Recientemente el Tribunal del Distrito Norte de California ha dictado una sentencia en el caso iniciado por la empresa italiana VIRAG SRL contra SONY COMPUTER ENTERTAINMENT AMERICA LLC por la utilización no autorizada de la marca VIRAG en los videojuegos de simulación de circuitos de rallies Gran Turismo 5 y Gran Turismo 6 de Sony. En concreto, la marca VIRAG aparecía en un puente del circuito Rally Monza, incluido en dichos videojuegos.

Además, según la compañía demandante, la conducta de la demandada vulneraba sus derechos de imagen. Y ello por cuanto, según la demandante, la marca VIRAG “personificaba” la imagen de Marco Virag, propietario de la compañía y corredor profesional de rallies.

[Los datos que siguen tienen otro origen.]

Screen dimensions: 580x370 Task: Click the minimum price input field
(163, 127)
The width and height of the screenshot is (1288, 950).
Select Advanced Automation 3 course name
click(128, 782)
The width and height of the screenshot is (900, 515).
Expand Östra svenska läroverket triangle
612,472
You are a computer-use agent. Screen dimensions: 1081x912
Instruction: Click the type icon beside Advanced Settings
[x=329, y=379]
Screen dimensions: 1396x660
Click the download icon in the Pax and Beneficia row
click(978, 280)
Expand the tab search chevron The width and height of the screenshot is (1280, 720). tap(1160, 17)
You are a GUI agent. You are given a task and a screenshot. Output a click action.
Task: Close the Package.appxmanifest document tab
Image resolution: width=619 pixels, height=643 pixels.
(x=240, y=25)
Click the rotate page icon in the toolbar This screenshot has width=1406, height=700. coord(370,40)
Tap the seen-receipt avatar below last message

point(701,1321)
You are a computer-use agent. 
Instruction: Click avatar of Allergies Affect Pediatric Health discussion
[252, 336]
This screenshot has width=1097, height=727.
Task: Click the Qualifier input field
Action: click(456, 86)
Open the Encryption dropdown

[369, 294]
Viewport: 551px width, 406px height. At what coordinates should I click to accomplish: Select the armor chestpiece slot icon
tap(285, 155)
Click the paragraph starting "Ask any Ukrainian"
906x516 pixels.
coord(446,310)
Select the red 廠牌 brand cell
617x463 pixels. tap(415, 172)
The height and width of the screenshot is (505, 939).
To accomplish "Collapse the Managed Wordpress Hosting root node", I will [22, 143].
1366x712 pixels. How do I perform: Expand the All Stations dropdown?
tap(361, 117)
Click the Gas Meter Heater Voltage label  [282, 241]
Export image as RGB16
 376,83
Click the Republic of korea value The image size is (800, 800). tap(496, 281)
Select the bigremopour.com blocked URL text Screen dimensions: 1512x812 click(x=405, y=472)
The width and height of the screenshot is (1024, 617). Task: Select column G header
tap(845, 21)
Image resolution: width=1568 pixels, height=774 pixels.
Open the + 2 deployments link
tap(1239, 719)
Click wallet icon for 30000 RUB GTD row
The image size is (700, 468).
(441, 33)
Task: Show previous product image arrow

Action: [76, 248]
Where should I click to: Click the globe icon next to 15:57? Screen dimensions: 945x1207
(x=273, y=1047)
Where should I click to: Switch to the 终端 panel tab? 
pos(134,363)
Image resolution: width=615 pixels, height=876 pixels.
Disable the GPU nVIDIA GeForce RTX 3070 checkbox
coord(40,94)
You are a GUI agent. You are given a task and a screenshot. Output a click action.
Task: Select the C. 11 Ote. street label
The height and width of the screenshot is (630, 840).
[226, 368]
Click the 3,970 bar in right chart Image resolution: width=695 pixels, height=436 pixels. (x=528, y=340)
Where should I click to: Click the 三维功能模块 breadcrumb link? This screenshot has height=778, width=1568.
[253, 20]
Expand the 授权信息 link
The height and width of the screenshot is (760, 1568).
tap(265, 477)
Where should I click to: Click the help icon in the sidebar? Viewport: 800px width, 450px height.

El Tribunal californiano desestima tanto la pretensión marcaria como la basada en derechos de imagen.

En primer lugar, el Tribunal considera que el uso de la marca por parte de SONY no constituye una violación de los derechos de imagen de VIRAG por falta de legitimación activa, siendo así que, conforme a la legislación californiana, sólo las personas físicas y, por tanto, nunca una empresa, gozan de dichos derechos de imagen. El Tribunal añade que el hecho de que, según la demandante, su marca VIRAG constituya una “personificación” de Marco Virag, no conlleva una extensión de los derechos de imagen de éste a favor de la empresa.

La jurisprudencia española se ha pronunciado de manera similar en el sentido de que se entiende que sólo las personas físicas gozan de derechos de imagen. Así lo puso de manifiesto el Tribunal Supremo, en el caso entre la Empresa Municipal de Transportes de Madrid, S.A. (EMT) y las productoras Gestevisión Telecinco, S.A. y Globomedia, S.A., en el que determinaba que las empresas no gozan de derechos de imagen, desestimando así las pretensiones de EMT, quien pretendía que se declarara esta vulneración de sus derechos de imagen por la inclusión por parte de las productoras de unos de sus autobuses en dos series de televisión.

En lo que a la acción marcaria se refiere, el Tribunal californiano concluye que, en la medida en los videojuegos tienen relevancia artística y teniendo en cuenta que los demandantes no invocaron riesgo de confusión con los productos de la demandante, el uso de la marca VIRAG en un puente del circuito Rally Monza incluido en los videojuegos no constituye una violación marcaria, quedando amparado por el derecho a la libertad de expresión (First Amendment).

Esta sentencia recuerda a la doctrina de Sentencia del Tribunal de Justicia de la Unión Europea de 25 enero 2007 (Caso Adam Opel AG contra Autec AG. Sentencia) [TJCE 2007\24], la cual concluyó que el uso por una empresa de juguetes de una marca de automóviles en reproducciones a escala reducida de vehículos no constituía una violación de los derechos de marca del titular al no existir riesgo de confusión: el público pertinente no percibe el signo reproducido sobre los modelos a escala reducida como indicador de origen, esto es, como indicador de procedencia de la compañía automovilística titular de la marca o de una empresa relacionada económicamente con ésta.